One billion people suffer from chronic hunger and face terrible choices daily.  A billion is a hard word to grasp, but imagine if every man, woman, and child in the largest cities in the U.S. – including Chicago, New York, Los Angeles, Houston, Seattle, Atlanta – would never get enough to eat or had a chance to thrive.

Technology and business have recently brought dramatic global improvements in areas like health, agricultural productivity.  Through social media, we can harness crowd-sourced wisdom and rapid diffusion networks to imagine a day in our lifetime where families everywhere can take pride in the accomplishments of their healthy children.

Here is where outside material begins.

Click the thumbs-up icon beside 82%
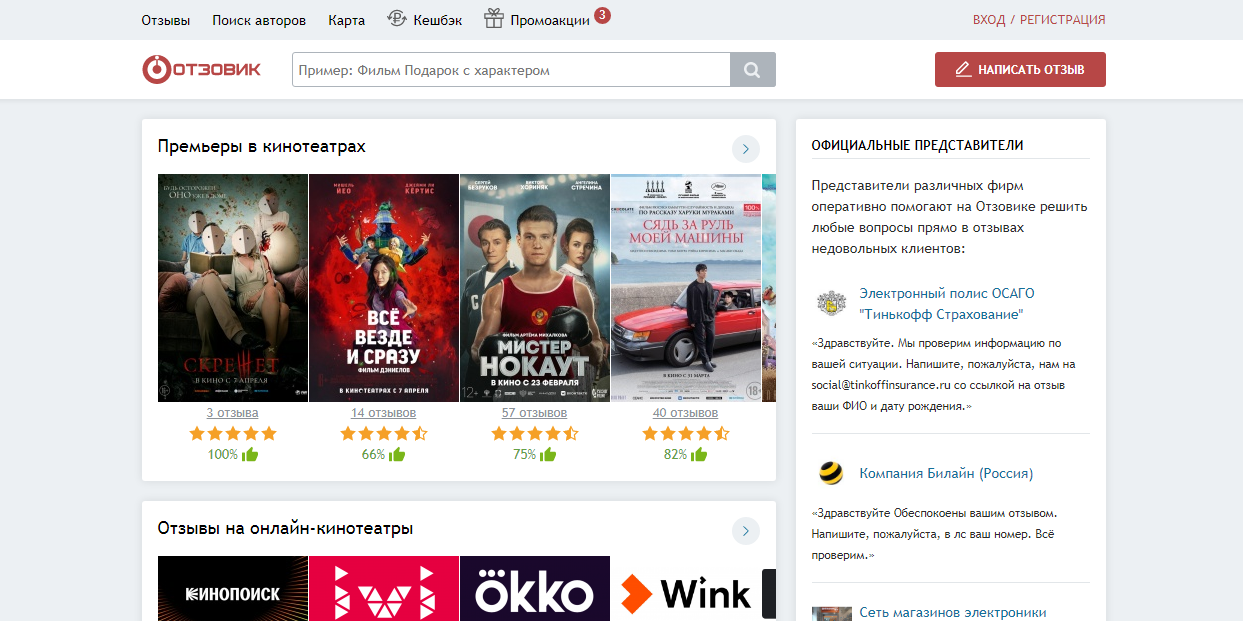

What are we seeing in this tech cauldron that’s knocking our socks off?  Kat Townsend, a Special Assistant for Engagement at USAID, worked with The Chicago Council to choose six examples using big data, videos, and randomized control trials to reduce hunger.  USAID showcased these examples at a Council event on food security at the G8 to demonstrate how low-cost technologies can accelerate and scale food security.

I’m especially excited about Digital Green, founded by young Indian entrepreneur Rikin Gandhi.  Digital Green enables local farmers make short videos giving specific advice on many topics, with viewers rating videos just as we push ‘Like’ on Facebook. Farmers now watch nearly 2,500 relevant videos- which average 11,000 viewers per video- on their cellphones. Talk about a social diffusion network!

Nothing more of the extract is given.